Results: Fourteen manuscripts were extracted, and of these a power calculation for mortality was provided for 10 studies. The predicted event rate was 29.9% (20.0%-52.4%), and the predicted mortality during intervention was 21.5% (12.5%-32.4%) with a predicted delta of 7.9% (3.0%-20.0). If the study hypothesis was proven correct, then based on the power calculations, the predicted number needed to treat would have been 12.7 (5.0-33.3) patients. The actual event rate was 25.3% (6.1%-50.0%), and the observed mortality during intervention was 24.4% (6.3%-39.7%), with an actual delta 0.5% (-10.2% to 10.3%), such that the event rate gap was 2.6% (-3.9% to 23.7%) and delta gap was 7.5% (3.2%-25.2%).

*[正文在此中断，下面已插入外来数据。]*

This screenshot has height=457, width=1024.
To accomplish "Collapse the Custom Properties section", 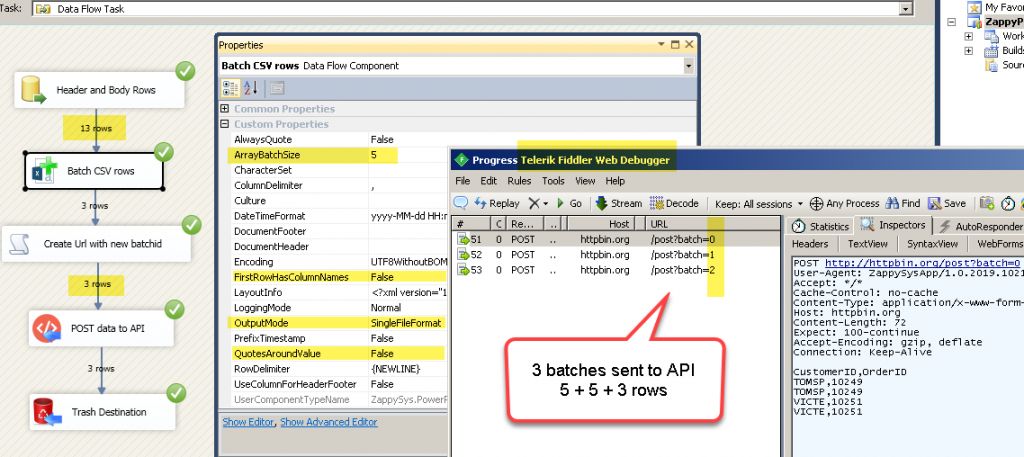I will coord(226,124).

Conclusions: Delta inflation occurs frequently in randomized controlled trials of nutrition interventions in the critically ill that are powered to determine a mortality benefit, whereas the predicated event rate was closer to the actual event rate. It appears that delta inflation contributes considerably to the number of “negative” studies in this field of research. Future studies should be powered according to a smaller delta, but this will increase sample sizes.
Financial support: A.M.D. is supported by a National Health and Medical Research Council Early Career Fellowship.